After abandoning the World Federation of Trade Unions (WFTU) to the communist states, the anticommunist unions, their allies, and clients (in the colonies or semicolonies), as well as the social-democratic, social-reformist, and business unions (with their allies and clients), created a new international confederation: the International Confederation of Free Trade Unions (ICFTU). Formed as the cold war peaked in 1949, the new organization shared with the West the epithet "free." Although the ICFTU was a product of the cold war, it was also a child of long-standing tensions between "pure and simple unionists," "reformists," and "revolutionaries" within the international labor movement. It was also, more directly, a child of the hot labor movement war that began after World War I and the creation of the Soviet-controlled Communist International and Profintern (or the Red International of Labor Unions). Hamstrung by tensions between major members, largely self-confined to international labor diplomacy and a community of interstate agencies, the ICFTU later lost the high profile it had attained at its dramatic founding.

Timeline

  • 1931: Financial crisis widens in the United States and Europe, which reel from bank failures and climbing unemployment levels. In London, armies of the unemployed riot.
  • 1935: Second phase of New Deal begins with the introduction of social security, farm assistance, and housing and tax reform.
  • 1940: Hitler's troops sweep through Western Europe, annexing Norway and Denmark in April, and in May the Low Countries and France.
  • 1945: On 7 May, Germany surrenders to the Allied powers in World War II.
  • 1950: United States begins developing hydrogen bomb.
  • 1950: North Korean troops pour into South Korea, starting the Korean War. Initially, the communists make impressive gains, but in September the U.S. Marines land at Inchon and liberate Seoul. China responds by sending in its troops.
  • 1950: Senator Joseph McCarthy launches his campaign to root out communist infiltrators.
  • 1955: Over the course of the year, a number of key ingredients are added to the pantheon of American culture: the 1955 Chevrolet, the first of many classic models; Tennessee Williams's Cat on a Hot Tin Roof; Marilyn Monroe's performance in The Seven-Year Itch; Disneyland; and Bill Haley and the Comets' "Rock Around the Clock."
  • 1960: An American U-2 spy plane piloted by Francis Gary Powers shot down over Soviet skies brings an end to a short period of warming relations between the two superpowers. By the end of the year, Khrushchev makes a scene at the United Nations, banging his shoe on a desk. As for Powers, he will be freed in a 1962 prisoner exchange.
  • 1965: Rev. Martin Luther King, Jr., and more than 2,600 others are arrested in Selma, Alabama. Three weeks later, in New York City, Malcolm X is assassinated.

Event and Its Context

The coincidence of the creation of the ICFTU in 1949, at a high point in the cold war, has often led commentators to reduce the organization to this fact alone. The split in the World Federation of Trade Unions (WFTU; ostensibly over acceptance/rejection of the U.S. Marshall Plan offer to rebuild a war-devastated Europe) also must be understood in terms of working-class nationalism/internationalism, of competing labor and socialist ideologies (within the West itself), and of the universal state-dependence of trade unionism during most of the twentieth century. To this must be added the old conflict between international unionism as a relationship between national union centers and as an industrial/occupational relationship. Given that the International Trade Secretariats (ITS) were the oldest internationals, that they were closer to the unions and workers they represented, and that they had a higher practical and lower "political" or "ideological" profile, the foundation of the ICFTU (which recognized the autonomy of the ITS) had labor motives enough for its creation.

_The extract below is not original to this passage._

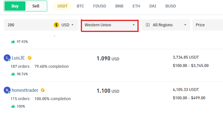Viewport: 223px width, 119px height.
Task: Switch to the Buy mode
Action: point(15,6)
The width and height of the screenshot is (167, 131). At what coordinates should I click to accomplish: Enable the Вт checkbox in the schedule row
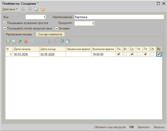(x=125, y=54)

On the other hand, the split in the WFTU and the creation of the ICFTU were also, inevitably, an effect of the cold war between the liberal-democratic and capitalist West and the communist eastern bloc. At that time the West was dominated in many ways by the United States, which had been vastly strengthened by the war. The economically devastated communist bloc was relatively weak. An authoritarian and militaristic party-state—to which the unions were subordinate—and an ideology of proletarian rule and internationalism (for which wartime success and antiimperial movements still provided considerable attraction) attempted to compensate for this weakness.

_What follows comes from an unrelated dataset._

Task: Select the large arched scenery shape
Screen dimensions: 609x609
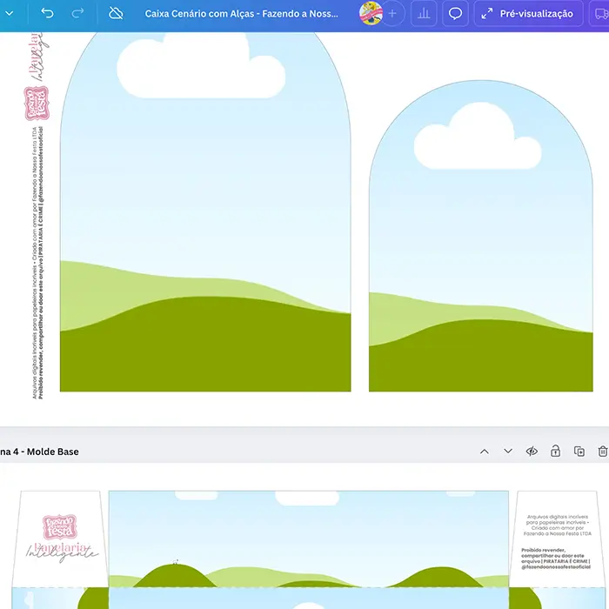Action: (x=205, y=218)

The major tension in the creation of the ICFTU was between the United States and the western European unions. ICFTU member unions in the colonies and in newly independent countries long remained in a marginal and dependent position. A U.S. culture of unfettered freedom of enterprise; of military interventionism; and of hostility to communism, to social democracy, and even to liberalism, had by 1949 deeply influenced its trade union movement. In Europe the devastated capitalist economies were mostly prepared for a settlement with social democracy and the trade union movements and for the creation of the so-called welfare state, thus providing the labor movement with feelings of both protection and power.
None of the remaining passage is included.